Primary HSV-2 infection is usually asymptomatic and causes genital herpes in a few with recurrences, but of those symptomatic with primary genital herpes 36 % of women and 13 % of men experience meningeal signs and pleocytosis on CSF examination [88]. Once HSV-2 is detected by PCR, treatment with acyclovir can be initiated, but the benefit in aseptic meningitis has not been established. Recurrence of meningitis is common in HSV-2 meningitis and if large endothelial cells termed “Mollaret cells” are present in CSF analysis, the diagnosis of Mollaret’s meningitis is established. Even in the recurrent disease, treatment with acyclovir has not been shown to prevent relapses [87].

Neonatal HSV-2 Encephalitis

Infection of newborns by HSV-2 virus during vaginal delivery causes a dissemination of the virus to the CNS in 70 % of babies; it is most commonly heralded by the appearance of focal or generalized seizures, and is devastating. In most cases, the mothers didn’t show any clinical signs of infection. If acute infection in the mother is known, cesarean section as the method of delivery is preferred and significantly reduces the incidence of the neonatal disease [89, 90]. Once the diagnosis is established, treatment using either acyclovir or vidarabine has been shown to reduce the morbidity and mortality. Owing to a better safety profile, acyclovir is preferred, being used at 30 mg/kg/day IV in divided doses every 8 h for 14 days in infants with disease localized to skin, eyes, and mouth, and for 21 days when the infection is disseminated or involves the CNS [91].

Vaccine

Strategies to prevent this devastating disease by reducing the incidence of HSV-2 infections have mainly focused on antiviral chemotherapy, the use of condoms, and education programs. In 2002, a vaccine was tested to prevent HSV-1 and HSV-2 infections, and showed efficacy in women who were seronegative for both viruses, but not in men, regardless of their serology status, or women positive for HSV-1 [92]. Unfortunately, a large randomized, double-blind efficacy field trial including 8,323 women negative for HSV-1 and HSV-2 antibodies was only effective in preventing HSV-1 genital disease without preventing HSV-2-related genital infections [93]. Until today, no glycoprotein subunit vaccine has been effective in preventing HSV-2 genital infections.
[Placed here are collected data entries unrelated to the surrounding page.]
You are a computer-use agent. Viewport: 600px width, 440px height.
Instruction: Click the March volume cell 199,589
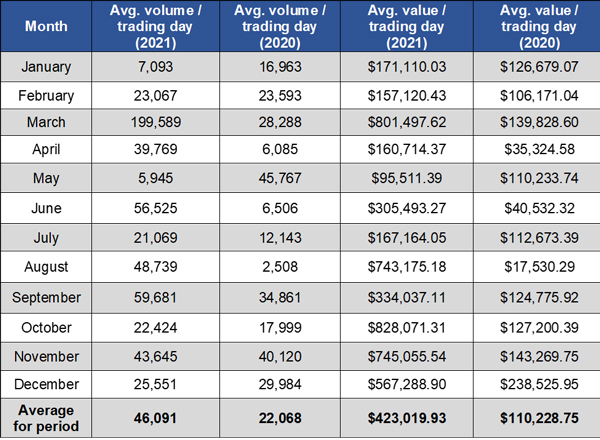pyautogui.click(x=155, y=123)
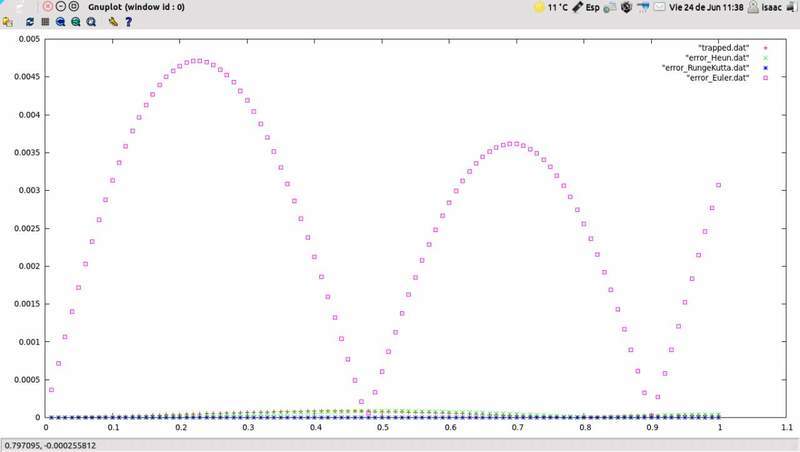Open the gnuplot configuration wrench
The image size is (800, 452).
coord(114,21)
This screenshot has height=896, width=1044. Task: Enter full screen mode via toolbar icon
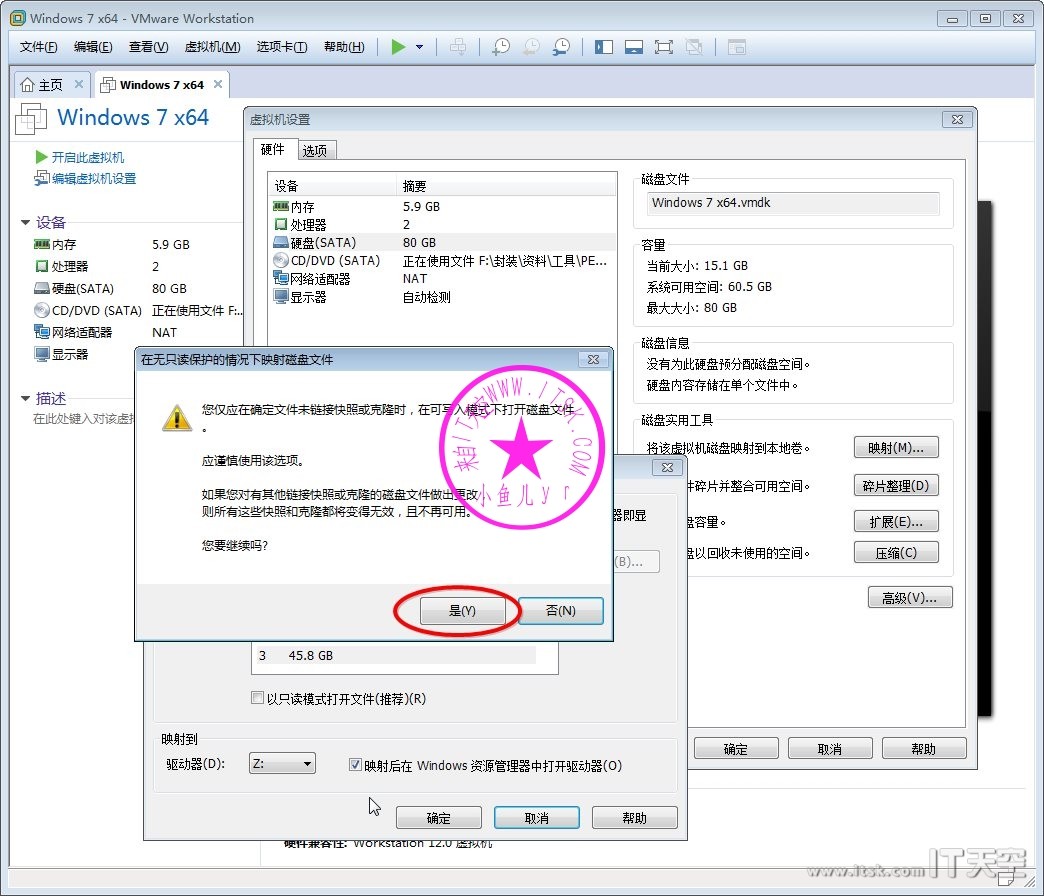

Currently, an Australian study is recruiting 20 women for a phase 1 clinical trial for a new HSV-2 vaccine. Professor Frazer from the University of Queensland, Australia, is conducting the trial, and the results are highly anticipated.

Conclusions

HSV is an important human pathogen responsible for severe morbidity and mortality. The biology of its ability to infect the organism, evade the immune response, reactivate, and cause recurrent peripheral cutaneous disease, as well as neurological disease fueled intensive research. Intensive ongoing research shed light on pathogenesis and opened up the possibility for new treatment approaches, but our understanding of the mechanisms of latency and reactivation as hallmarks of the herpes viruses is still limited. We encourage further exploration and a possible new direction of drug development focusing on the prevention of latency of neuro-invasion instead of only responding to the reactivation of the virus with limited treatment options.